Emilio Porcaro: l’acchiappapensieri

scritto da L'Interessante

Emilio

Di Christian Coduto

A Napoli ci si ingegna. Si crea arte, si trasmettono emozioni, si dona calore in mille modi.

Le nuove generazioni sfruttano canali più recenti, ma sono in grado di riutilizzare anche vecchie forme di comunicazione, regalando loro nuova linfa vitale, reinventandole.

Oggi incontro Emilio Porcaro, un ragazzo giovanissimo. Egli è il fondatore di “Io penso che …”.

A lui piace esprimere impressioni attraverso la fotografia.

L’elemento caratteristico di questo lavoro è quello di donare alle persone fotografate, un foglio su cui ognuno può scrivere un pensiero, un concetto, uno stato d’animo. Lo stesso foglio diventa poi parte integrante (anzi, fondamentale) della foto che verrà scattata.

---*---

▶ _Esercizi_:
- 1) Riscrivi in modo più breve il paragrafo del brano che comincia con «L’elemento caratteristico di questo lavoro», senza perdere i fatti principali.
- 2) Riporta, senza cambiare nulla, la parte del brano che comincia con "Emilio Porcaro: l’acchiappapensieri" e va avanti fino a "linfa vitale, reinventandole.".
Le voci che vengono dopo non hanno nulla a che fare con il brano.

---*---

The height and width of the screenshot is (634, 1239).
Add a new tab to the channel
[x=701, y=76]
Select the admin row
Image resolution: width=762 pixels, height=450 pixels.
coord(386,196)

---*---

▶ _Soluzioni_:
- 1) La particolarità di questo lavoro è che ogni persona fotografata riceve un foglio su cui scrivere un pensiero, un concetto o uno stato d’animo. Quel foglio diventa poi una parte fondamentale della foto.

- 2)
Emilio Porcaro: l’acchiappapensieri

scritto da L'Interessante

Emilio

Di Christian Coduto

A Napoli ci si ingegna. Si crea arte, si trasmettono emozioni, si dona calore in mille modi.

Le nuove generazioni sfruttano canali più recenti, ma sono in grado di riutilizzare anche vecchie forme di comunicazione, regalando loro nuova linfa vitale, reinventandole.